YOUR GOAL:
Find every line in the material below that contains the word "page", and copy each one. Case counts.
======== GIVEN DATA
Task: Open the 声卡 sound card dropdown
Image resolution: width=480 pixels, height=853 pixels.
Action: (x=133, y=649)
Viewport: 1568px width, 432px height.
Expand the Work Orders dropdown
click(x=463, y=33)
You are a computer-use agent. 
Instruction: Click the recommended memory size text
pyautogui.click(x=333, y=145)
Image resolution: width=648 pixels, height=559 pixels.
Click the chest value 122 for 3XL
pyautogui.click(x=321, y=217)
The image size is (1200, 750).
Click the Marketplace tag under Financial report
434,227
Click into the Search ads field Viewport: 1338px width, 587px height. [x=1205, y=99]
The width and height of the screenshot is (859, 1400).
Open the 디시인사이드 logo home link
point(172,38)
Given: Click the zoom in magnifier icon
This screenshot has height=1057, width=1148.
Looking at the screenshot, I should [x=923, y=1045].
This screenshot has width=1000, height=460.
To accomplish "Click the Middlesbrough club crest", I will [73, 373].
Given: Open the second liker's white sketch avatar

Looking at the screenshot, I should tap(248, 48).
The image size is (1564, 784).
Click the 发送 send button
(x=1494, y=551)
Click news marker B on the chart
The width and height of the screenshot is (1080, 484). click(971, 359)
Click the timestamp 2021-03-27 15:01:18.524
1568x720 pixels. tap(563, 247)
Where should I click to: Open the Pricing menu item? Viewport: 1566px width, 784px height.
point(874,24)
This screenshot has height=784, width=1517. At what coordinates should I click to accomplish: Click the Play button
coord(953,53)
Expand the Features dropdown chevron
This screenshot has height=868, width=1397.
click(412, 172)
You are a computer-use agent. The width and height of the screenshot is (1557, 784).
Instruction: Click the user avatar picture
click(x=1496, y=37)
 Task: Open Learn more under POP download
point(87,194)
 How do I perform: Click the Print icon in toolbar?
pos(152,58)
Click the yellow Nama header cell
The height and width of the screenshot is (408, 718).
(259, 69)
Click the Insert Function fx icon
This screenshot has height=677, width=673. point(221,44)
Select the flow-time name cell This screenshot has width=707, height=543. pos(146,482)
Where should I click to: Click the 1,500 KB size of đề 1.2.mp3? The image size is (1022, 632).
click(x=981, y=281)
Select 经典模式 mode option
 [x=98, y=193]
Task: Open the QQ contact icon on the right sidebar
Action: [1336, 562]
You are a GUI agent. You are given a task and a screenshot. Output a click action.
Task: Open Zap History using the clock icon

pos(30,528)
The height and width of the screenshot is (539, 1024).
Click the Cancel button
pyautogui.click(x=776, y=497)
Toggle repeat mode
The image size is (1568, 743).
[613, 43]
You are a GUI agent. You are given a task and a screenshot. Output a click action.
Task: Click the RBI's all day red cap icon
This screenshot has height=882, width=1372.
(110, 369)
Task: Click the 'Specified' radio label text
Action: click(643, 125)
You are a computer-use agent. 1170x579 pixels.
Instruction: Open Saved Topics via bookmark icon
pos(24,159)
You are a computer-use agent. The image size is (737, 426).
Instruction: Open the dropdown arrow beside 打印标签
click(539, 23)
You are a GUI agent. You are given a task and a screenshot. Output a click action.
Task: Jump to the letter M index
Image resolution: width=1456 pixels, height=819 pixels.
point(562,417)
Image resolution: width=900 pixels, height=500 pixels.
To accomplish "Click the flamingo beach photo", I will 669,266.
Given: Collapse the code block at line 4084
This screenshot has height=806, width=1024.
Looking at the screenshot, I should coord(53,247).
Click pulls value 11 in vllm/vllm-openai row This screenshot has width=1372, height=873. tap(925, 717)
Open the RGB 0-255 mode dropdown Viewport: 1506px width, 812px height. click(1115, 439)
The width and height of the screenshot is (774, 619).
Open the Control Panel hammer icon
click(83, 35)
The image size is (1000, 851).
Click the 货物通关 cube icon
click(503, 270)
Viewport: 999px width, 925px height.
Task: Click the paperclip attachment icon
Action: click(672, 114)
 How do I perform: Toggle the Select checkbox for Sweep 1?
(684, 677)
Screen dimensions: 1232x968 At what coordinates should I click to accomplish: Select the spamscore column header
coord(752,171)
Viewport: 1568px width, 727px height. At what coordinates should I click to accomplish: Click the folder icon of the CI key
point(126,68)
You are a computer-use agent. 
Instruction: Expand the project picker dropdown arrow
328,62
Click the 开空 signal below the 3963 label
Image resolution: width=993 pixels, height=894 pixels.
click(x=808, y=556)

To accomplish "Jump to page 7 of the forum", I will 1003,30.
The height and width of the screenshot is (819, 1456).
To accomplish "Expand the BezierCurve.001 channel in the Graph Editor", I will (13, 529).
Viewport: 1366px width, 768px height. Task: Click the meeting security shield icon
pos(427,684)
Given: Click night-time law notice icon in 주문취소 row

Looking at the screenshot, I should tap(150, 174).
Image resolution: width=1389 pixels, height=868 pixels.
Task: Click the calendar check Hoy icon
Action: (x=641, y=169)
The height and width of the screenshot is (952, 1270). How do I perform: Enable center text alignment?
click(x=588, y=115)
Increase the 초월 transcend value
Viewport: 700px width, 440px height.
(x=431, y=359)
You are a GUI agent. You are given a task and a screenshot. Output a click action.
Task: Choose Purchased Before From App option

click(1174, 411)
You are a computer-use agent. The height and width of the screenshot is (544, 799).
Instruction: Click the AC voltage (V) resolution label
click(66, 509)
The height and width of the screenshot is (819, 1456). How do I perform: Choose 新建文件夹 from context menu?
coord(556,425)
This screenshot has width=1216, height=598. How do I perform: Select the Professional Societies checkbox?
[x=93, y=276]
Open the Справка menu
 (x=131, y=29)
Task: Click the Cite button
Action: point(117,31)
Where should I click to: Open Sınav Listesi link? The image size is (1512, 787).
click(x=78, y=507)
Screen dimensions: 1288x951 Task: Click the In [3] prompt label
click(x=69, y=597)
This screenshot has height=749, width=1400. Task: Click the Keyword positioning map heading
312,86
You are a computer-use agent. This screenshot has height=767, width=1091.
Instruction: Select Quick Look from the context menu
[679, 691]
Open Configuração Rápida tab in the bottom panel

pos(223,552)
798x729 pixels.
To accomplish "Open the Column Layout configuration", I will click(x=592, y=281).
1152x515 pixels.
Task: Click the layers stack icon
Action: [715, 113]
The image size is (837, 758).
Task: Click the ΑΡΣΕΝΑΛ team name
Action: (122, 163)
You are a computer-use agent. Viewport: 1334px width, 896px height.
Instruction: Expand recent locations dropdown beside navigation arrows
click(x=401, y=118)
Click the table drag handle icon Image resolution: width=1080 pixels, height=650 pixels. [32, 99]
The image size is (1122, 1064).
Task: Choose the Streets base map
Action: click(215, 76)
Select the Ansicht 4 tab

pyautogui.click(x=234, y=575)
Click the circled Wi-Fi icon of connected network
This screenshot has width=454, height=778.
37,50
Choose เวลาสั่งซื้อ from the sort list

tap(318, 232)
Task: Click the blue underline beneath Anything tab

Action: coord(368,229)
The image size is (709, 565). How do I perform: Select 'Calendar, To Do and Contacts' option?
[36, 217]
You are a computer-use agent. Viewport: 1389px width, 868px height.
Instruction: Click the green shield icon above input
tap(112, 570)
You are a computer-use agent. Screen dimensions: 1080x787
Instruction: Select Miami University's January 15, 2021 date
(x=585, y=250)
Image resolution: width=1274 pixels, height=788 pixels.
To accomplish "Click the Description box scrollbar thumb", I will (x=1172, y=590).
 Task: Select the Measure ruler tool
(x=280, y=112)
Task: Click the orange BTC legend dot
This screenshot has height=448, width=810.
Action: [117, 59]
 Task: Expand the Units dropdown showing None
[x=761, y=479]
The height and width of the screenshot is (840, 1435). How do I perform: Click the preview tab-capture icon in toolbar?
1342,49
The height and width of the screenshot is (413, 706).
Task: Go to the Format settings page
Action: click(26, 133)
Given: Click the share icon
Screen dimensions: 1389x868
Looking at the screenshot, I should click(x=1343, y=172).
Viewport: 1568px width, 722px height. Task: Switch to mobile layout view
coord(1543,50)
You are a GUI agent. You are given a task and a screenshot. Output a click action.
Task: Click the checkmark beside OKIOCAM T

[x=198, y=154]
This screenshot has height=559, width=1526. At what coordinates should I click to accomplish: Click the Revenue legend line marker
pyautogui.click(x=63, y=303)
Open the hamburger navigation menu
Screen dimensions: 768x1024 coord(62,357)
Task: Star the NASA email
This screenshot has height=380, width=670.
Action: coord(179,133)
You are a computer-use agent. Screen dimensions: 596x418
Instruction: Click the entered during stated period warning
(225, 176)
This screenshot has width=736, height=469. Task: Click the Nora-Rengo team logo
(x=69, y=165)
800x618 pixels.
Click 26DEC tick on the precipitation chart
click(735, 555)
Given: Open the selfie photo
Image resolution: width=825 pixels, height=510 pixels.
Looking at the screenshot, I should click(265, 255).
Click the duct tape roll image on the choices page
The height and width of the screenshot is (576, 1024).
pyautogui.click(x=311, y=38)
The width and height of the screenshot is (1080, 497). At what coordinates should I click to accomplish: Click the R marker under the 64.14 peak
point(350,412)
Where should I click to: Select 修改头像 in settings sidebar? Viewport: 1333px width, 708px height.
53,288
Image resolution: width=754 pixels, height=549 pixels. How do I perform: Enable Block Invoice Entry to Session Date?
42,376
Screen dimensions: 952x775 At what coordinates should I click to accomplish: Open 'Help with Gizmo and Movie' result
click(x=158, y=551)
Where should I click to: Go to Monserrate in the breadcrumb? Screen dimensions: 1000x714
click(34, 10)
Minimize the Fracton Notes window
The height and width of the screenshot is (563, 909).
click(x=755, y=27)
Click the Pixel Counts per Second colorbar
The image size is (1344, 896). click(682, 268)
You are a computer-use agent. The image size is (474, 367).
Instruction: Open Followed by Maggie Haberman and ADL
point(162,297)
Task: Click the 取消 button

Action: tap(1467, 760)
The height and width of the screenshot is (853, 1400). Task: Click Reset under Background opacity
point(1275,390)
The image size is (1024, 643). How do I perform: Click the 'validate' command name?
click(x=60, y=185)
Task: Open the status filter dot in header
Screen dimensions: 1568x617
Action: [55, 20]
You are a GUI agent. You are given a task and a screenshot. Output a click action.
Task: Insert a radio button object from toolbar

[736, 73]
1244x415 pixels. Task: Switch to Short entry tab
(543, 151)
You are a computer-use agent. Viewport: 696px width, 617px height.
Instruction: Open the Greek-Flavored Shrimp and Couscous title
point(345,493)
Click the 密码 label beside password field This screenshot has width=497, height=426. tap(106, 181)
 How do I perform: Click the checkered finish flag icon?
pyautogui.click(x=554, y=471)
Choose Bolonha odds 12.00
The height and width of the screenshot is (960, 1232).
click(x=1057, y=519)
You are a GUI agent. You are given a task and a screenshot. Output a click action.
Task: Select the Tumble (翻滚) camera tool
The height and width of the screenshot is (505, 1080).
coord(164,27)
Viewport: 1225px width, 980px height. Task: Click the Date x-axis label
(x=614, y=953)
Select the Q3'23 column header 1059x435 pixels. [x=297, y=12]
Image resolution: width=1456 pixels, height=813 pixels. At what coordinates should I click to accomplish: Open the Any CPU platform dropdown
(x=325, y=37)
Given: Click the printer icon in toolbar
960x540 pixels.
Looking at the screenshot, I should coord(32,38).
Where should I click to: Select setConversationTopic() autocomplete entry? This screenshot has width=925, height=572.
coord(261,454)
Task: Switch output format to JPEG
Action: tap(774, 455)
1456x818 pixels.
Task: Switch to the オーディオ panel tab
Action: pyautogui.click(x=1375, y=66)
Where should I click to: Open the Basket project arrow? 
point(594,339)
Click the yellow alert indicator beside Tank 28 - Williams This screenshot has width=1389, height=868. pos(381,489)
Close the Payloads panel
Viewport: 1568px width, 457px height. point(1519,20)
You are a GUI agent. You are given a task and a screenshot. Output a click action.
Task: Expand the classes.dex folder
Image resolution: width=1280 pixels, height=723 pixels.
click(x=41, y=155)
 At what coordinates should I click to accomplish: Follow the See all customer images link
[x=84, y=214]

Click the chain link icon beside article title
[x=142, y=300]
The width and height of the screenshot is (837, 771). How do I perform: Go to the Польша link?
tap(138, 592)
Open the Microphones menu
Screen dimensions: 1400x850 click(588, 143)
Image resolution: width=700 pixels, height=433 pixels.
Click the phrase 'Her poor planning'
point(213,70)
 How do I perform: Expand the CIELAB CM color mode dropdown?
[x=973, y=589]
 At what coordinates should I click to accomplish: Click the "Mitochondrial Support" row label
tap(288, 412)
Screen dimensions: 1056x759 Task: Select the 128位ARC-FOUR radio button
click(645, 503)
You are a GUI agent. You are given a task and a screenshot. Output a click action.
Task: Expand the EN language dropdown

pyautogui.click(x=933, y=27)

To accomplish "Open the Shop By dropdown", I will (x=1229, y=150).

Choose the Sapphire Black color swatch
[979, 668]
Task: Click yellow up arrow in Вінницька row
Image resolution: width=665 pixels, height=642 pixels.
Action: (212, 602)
================
RESULT FOR THIS TASK:
To accomplish "Jump to page 7 of the forum", I will 1003,30.
Task: Go to the Format settings page
Click the duct tape roll image on the choices page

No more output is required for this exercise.